An Indonesian Economics graduate: “I wake up earlier and study. I found out that it is easier to focus on subjects when everyone else is asleep. The key is to make sure that you have enough sleep the night before, so waking up early will make you feel fresher instead of dizzy.”
Some people focus best as early birds, others as perpetual night owls. Figuring out the best time for you is key to academic success. But don’t study near your usual bedtime- this will keep you up late at night, defeating the purpose of self-care strategies.
How do I reduce stress?
Studies have shown that some people are more likely to get stressed than others. The key is to be more similar to the type B personality that is less prone to stress.
Type B Characteristics:
don’t mind leaving things incomplete sometimes
calm and not always in a hurry
lets the other person finish their sentences
focuses on one thing at a time
satisfied with life
has many social activities/interests
How to incorporate Type B character traits
Vacation - plan a getaway at least once a year to get a change of scenery.
Get support - research the support available at school, whether it be counseling, teachers, your class tutor or through any online source. What are some tasks that may require an extension? Can you ask for special requirements in exams?
Action plan - identify what is causing you stress. Brainstorm as many coping methods as you can think of. Make a plan on how to set the ideal outcome to action.
Relaxation - having downtime every day is important. Try new things. Practice yoga, meditation, deep muscle relaxation and/or mindfulness.

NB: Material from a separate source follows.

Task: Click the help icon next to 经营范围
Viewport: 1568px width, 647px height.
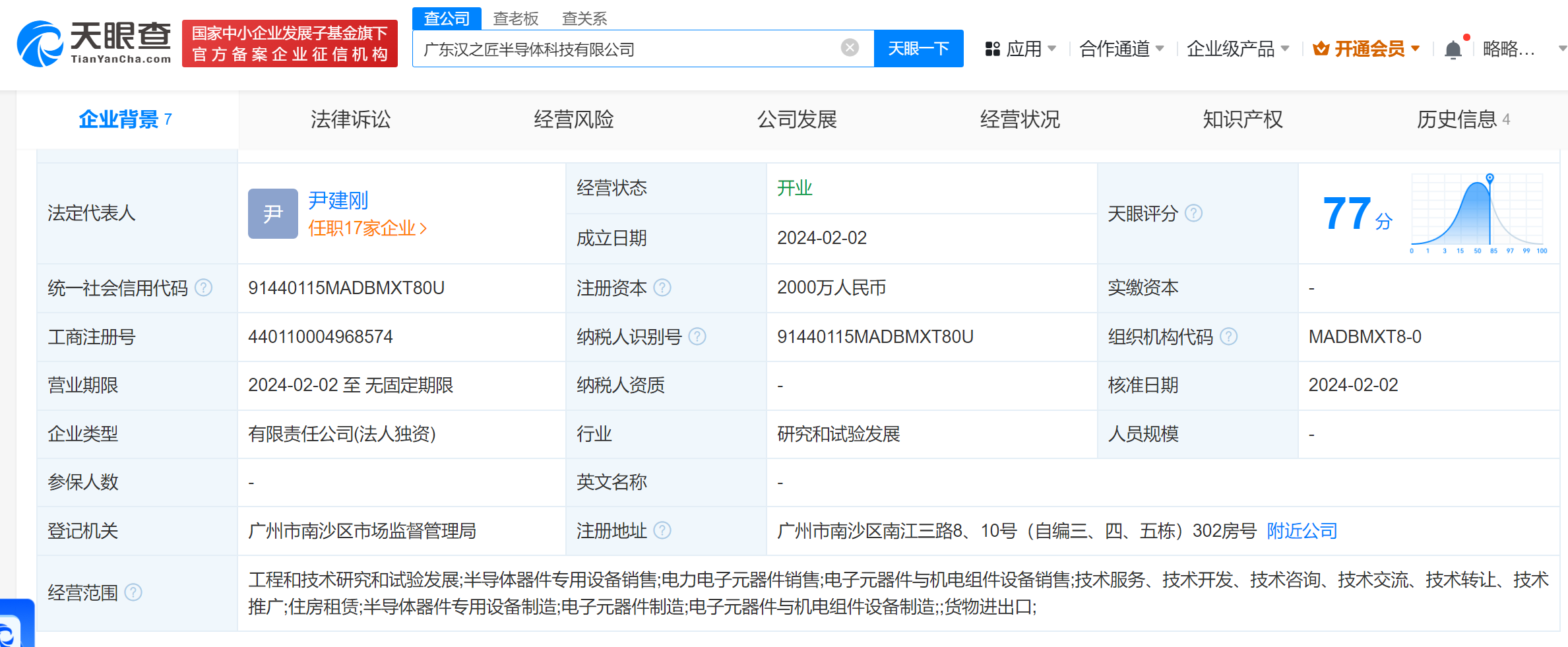Action: coord(133,593)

Open up - socializing can make you feel less alone when dealing with student stress. Find someone you trust to vent to or just ask them to be there for you.
International Self-care Foundation, What is self-care? https://isfglobal.org/what-is-self-care/ [Accessed 29/7/19]

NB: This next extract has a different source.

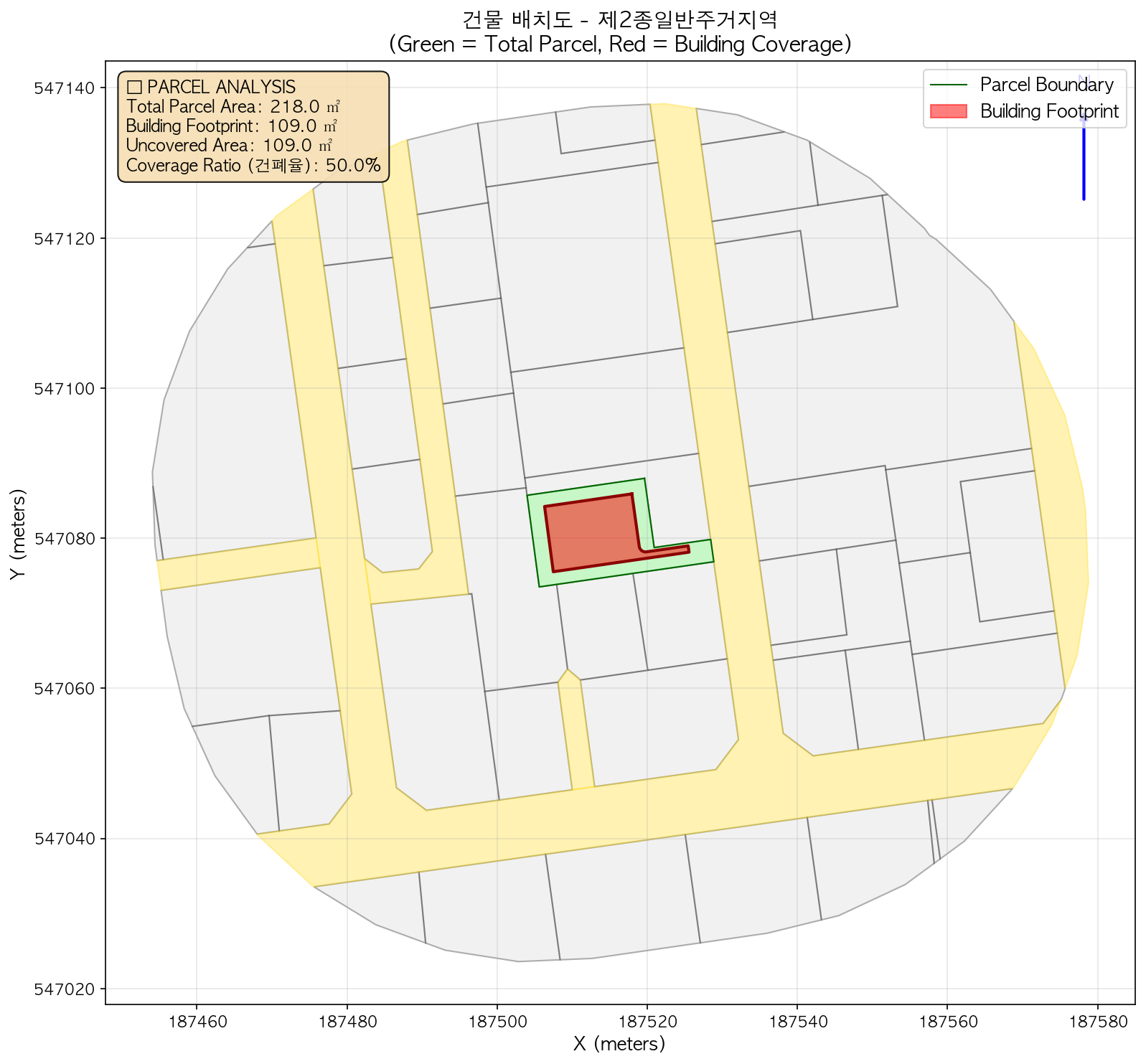Click the chart title 건물 배치도
Screen dimensions: 1146x1064
tap(619, 19)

Sylwester, R. and Cho, J.-Y. (1992). What Brain Research Says About Paying Attention. Students at Risk, Educational Leadership, 50(4), 71-75. http://www.ascd.org/publications/educational-leadership/dec92/vol50/num04/What-Brain-Research-Says-About-Paying-Attention.aspx [Accessed 29/7/19]

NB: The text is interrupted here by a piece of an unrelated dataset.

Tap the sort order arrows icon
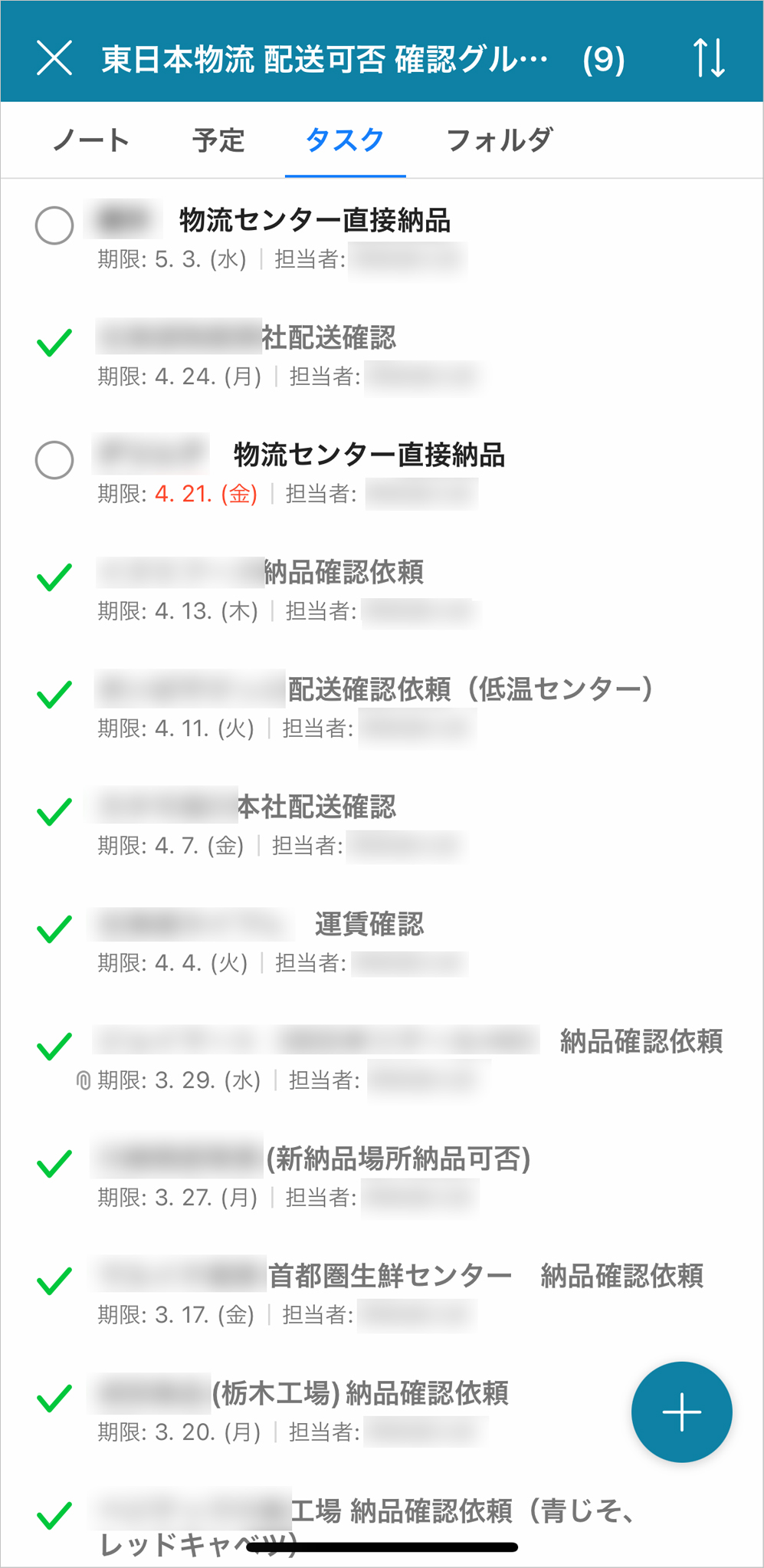 709,58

Northcentral Insights and Stories (2017), Can Music Help you study and focus? https://www.ncu.edu/blog/can-music-help-you-study-and-focus [Accessed 29/7/19]
Jaffe, E. (2013) Why Wait? The Science Behind Procrastination https://www.psychologicalscience.org/observer/why-wait-the-science-behind-procrastination [Accessed 29/7/19]
The National Sleep Foundation, Sleep Drive and Your Body Clock https://www.sleepfoundation.org/articles/sleep-drive-and-your-body-clock [Accessed 29/7/19]
The National Sleep Foundation, Sleep Hygiene https://www.sleepfoundation.org/articles/sleep-hygiene [Accessed 29/7/19]
Friedman, H. S., Hall, J. A., & Harris, M. J. (1985). Type A behavior, nonverbal expressive style, and health. Journal of Personality and Social Psychology, 48(5), 1299-1315.
Krauss Whitbourne, S. (2010). The importance of vacations to our physical and mental health https://www.psychologytoday.com/us/blog/fulfillment-any-age/201006/the-importance-vacations-our-physical-and-mental-health [Accessed 29/7/19]
University of Kansas, Community Tool Box, Section 5. Developing an Action Plan https://ctb.ku.edu/en/table-of-contents/structure/strategic-planning/develop-action-plans/main [Accessed 29/7/19]
Scott, E. (2019). 17 Highly Effective Stress Relievers https://www.verywellmind.com/tips-to-reduce-stress-3145195 [Accessed 29/7/19]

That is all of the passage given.